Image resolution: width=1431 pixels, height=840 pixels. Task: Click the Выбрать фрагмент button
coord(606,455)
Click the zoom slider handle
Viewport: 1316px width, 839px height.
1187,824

- TASK OBJECTIVE
Provide the lines of the entries above as a JSON list of strings, one string per line, omitting blank lines.

- WRITTEN RESPONSE
[
  "Image resolution: width=1431 pixels, height=840 pixels. Task: Click the Выбрать фрагмент button",
  "coord(606,455)",
  "Click the zoom slider handle",
  "Viewport: 1316px width, 839px height.",
  "1187,824"
]